GIVEN EXERCISE >> Render the material between the lines holding "The image size is (693, 615)." and "Looking at the screenshot, I should (635, 429).", inclusive, as a two-column CSV with the headers request and answer, one row per request. Put its text and its answer each in a single quoted field, with line breaks replaced by spaces.

Data drawn from a collection:
################

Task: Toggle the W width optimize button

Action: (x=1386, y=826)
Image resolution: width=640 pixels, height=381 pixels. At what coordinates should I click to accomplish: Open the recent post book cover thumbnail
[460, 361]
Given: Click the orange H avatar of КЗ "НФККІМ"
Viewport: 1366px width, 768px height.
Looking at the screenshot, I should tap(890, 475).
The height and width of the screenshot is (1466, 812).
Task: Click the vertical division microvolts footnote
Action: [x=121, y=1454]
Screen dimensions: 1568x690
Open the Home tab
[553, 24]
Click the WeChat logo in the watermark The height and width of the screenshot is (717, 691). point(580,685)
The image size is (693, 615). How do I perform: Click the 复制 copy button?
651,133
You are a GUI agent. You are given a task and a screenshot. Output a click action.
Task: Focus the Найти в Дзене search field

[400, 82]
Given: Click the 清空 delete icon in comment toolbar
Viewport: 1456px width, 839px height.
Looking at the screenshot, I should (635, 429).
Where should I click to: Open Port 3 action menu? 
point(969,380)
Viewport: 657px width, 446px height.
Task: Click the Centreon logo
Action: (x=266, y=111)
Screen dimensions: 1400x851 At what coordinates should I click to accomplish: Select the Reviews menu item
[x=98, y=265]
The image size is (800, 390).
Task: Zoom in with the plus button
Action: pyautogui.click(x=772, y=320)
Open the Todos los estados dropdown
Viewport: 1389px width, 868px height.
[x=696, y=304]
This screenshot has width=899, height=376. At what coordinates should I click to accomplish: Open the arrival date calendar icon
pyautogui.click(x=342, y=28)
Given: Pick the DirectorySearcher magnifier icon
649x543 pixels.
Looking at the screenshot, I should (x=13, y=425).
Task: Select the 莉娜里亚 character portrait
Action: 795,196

################

TASK RESPONSE >>
request,answer
"The image size is (693, 615). How do I perform: Click the 复制 copy button?","651,133"
"You are a GUI agent. You are given a task and a screenshot. Output a click action. Task: Focus the Найти в Дзене search field","[400, 82]"
"Given: Click the 清空 delete icon in comment toolbar Viewport: 1456px width, 839px height.","Looking at the screenshot, I should (635, 429)."